I didn't see any signs of high voltage spikes on either the primary or secondary when I tried it with a sine wave. A square wave, however, did produce some kickback, but not enough to damage the amp. Still, I wouldn't risk it with an amp you care about.


----------



## FMEng (Dec 29, 2011)

Lambda said:


> I just tried it and it didn't work. The output level of the tube amp was only a couple of volts at maximum volume. The amp I was using was a very small one, so maybe one with more power would work. I'd be hesitant to try this with a really nice one, though, I know that tube amps don't like having their outputs open-circuit and 1.6k ohms might be too much.
> 
> The output of a tube amp isn't any different than that of a solid-state amp in terms of voltage.

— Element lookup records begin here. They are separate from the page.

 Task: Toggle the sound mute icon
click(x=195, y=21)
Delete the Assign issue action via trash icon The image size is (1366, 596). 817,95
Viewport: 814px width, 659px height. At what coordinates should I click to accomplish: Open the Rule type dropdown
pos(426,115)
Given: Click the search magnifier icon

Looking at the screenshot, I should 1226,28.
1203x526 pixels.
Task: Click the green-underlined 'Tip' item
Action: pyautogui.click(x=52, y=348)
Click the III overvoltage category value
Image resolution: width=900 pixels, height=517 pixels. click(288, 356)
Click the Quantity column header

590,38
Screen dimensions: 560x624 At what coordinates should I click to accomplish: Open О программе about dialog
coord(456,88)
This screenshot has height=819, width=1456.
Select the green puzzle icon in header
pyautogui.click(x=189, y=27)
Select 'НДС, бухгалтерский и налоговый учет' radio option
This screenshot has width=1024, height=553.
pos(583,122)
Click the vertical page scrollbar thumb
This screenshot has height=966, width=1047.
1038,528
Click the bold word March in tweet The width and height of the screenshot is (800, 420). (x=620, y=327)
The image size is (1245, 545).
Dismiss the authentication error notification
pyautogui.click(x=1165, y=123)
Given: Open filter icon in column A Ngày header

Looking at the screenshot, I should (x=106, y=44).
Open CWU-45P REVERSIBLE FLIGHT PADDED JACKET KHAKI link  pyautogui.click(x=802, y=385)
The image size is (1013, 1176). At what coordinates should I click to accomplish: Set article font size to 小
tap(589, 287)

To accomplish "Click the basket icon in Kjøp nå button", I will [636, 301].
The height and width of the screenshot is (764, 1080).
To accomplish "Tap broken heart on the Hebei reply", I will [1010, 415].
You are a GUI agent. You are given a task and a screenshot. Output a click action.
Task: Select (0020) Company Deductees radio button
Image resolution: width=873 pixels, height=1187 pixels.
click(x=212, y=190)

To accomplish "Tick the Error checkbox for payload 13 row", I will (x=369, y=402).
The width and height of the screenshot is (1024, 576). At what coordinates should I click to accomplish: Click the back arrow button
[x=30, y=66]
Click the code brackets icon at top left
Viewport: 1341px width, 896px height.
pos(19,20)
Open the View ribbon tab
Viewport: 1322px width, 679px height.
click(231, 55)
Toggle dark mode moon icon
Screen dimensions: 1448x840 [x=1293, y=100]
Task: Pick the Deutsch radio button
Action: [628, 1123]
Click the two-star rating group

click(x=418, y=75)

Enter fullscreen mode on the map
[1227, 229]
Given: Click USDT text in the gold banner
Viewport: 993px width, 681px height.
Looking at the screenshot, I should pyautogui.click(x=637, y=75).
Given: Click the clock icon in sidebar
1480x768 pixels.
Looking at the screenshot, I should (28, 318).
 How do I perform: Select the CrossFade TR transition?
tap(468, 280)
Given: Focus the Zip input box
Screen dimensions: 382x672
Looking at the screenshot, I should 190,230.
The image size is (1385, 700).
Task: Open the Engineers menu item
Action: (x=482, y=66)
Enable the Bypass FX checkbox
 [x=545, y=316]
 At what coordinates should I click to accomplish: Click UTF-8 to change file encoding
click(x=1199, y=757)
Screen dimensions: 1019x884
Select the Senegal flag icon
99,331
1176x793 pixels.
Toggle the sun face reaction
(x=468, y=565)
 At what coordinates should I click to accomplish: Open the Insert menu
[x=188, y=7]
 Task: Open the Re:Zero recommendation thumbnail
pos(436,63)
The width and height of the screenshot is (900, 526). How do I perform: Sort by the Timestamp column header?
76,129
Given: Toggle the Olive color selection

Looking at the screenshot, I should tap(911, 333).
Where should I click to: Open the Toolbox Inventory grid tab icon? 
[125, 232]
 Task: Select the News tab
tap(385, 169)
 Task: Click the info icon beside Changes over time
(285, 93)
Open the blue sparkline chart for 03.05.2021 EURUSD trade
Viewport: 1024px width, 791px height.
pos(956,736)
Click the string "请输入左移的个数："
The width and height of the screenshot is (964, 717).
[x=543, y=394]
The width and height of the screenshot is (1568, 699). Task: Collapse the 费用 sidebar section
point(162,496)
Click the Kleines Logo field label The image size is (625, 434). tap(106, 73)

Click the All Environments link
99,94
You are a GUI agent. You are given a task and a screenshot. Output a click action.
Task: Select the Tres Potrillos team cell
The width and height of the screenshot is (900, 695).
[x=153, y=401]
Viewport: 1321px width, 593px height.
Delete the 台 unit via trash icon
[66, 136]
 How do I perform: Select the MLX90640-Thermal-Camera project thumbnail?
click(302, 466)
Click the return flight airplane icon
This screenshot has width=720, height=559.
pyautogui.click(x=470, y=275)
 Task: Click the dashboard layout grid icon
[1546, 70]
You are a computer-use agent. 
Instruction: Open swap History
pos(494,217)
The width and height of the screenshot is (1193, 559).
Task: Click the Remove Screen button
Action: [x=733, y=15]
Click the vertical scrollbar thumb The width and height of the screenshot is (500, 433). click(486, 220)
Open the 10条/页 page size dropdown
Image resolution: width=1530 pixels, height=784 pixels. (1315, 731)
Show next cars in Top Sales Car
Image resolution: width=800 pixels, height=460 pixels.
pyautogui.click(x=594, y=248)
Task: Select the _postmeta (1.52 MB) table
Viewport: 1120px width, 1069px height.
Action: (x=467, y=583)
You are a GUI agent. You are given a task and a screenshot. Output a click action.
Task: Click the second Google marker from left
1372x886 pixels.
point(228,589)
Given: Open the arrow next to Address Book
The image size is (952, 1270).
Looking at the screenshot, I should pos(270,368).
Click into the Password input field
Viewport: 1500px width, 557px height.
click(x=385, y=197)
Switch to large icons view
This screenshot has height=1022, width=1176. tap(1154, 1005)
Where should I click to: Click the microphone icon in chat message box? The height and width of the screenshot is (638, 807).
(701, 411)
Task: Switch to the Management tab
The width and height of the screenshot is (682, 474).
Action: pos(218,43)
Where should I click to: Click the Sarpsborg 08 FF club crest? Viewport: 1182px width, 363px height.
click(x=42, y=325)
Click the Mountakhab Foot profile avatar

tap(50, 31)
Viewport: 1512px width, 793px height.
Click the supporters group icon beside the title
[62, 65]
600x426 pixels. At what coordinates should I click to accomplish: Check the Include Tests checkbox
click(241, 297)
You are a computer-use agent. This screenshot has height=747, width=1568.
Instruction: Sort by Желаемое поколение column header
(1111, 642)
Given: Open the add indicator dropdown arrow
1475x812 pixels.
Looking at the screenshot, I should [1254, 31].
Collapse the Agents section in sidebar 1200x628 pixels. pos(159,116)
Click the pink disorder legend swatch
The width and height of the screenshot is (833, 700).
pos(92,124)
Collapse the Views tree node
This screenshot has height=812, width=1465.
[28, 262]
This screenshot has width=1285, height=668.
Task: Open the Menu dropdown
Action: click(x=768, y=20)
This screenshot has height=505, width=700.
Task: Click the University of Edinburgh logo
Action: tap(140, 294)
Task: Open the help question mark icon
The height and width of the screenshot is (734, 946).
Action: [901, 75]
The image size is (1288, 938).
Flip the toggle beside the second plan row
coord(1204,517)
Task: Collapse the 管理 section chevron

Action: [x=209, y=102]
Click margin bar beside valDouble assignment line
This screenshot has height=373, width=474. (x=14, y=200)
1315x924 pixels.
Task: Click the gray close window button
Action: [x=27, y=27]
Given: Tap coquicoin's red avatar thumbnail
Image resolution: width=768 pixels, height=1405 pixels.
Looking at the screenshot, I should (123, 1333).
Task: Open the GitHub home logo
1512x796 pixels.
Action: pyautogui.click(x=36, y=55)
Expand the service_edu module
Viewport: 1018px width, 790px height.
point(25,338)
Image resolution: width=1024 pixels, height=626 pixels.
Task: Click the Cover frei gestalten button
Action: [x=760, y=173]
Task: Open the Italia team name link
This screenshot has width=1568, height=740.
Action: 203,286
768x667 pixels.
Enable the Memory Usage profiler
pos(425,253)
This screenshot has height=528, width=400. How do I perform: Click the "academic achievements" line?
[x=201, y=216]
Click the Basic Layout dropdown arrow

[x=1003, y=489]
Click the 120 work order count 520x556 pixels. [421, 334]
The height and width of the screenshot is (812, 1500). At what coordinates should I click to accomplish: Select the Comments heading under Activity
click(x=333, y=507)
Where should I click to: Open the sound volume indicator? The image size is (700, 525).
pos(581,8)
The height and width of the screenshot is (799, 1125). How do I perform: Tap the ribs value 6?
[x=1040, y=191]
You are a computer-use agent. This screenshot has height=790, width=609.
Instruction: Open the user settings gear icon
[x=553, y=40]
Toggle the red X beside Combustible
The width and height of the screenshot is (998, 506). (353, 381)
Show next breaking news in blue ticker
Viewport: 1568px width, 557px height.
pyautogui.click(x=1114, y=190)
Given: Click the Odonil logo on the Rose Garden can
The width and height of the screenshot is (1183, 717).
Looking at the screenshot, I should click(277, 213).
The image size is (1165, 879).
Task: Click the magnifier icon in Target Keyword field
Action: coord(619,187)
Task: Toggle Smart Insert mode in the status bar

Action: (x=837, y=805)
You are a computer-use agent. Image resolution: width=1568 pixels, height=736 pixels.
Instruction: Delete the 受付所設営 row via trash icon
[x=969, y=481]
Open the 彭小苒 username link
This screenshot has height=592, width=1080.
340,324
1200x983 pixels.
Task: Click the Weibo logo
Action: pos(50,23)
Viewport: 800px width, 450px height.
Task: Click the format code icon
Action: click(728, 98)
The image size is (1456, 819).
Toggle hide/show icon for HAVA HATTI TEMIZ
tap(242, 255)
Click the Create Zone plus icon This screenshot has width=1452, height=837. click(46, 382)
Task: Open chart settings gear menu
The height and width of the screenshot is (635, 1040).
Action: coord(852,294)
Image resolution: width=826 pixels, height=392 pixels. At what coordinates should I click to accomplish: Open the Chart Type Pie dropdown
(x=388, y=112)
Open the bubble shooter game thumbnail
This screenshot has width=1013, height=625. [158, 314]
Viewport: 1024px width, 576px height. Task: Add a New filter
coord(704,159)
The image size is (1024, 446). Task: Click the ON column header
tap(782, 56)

TimmyP was suggesting to remove the output transformer from a tube amp and driving the secondary from another amp to step up the voltage in the same manner as described at the beginning of the thread. It should work, but I don't imagine too many people are willing to harvest parts from a tube amp to ring a telephone.


----------



## Lambda (Dec 29, 2011)

FMEng said:


> The output of a tube amp isn't any different than that of a solid-state amp in terms of voltage. TimmyP was suggesting to remove the output transformer from a tube amp and driving the secondary from another amp to step up the voltage in the same manner as described at the beginning of the thread. It should work, but I don't imagine too many people are willing to harvest parts from a tube amp to ring a telephone.


Oh, ok, I didn't think that through.


----------



## echnaret (Jan 12, 2012)

I was actually trying to figure out how to do this a couple months ago. I was able to make a phone ring with an amp I had in my room. To do so, I loosely followed the instructions here:

How to ring a phone

Here are drawn instructions from the same site:
http://wandel.ca/homepage/phonering-instructions.jpg

Instead of trying to run his programs, I used Audacity to create the track for the CD (generate a 20 hz sine wave for 2 seconds, then 4 seconds of silence, and repeat for as long as you want the track to run. That was used for the left channel; the right channel was the same, except 180 deg out of phase).

After I burned the above track to a CD, I hooked up my CD player to an amp, and connected the phone wire to the amp as illustrated (I did not have the mentioned resistors, but made sure to not lift the phone off the hook while the CD played). After I cranked up the amplifier a bit (a Carver PM-1200 for anyone interested), I was able to get the phone to ring.

Both the telephone and amplifier I used were expendable, so I wasn't particularly concerned about damaging anything. That being said, do everything at your own risk.


----------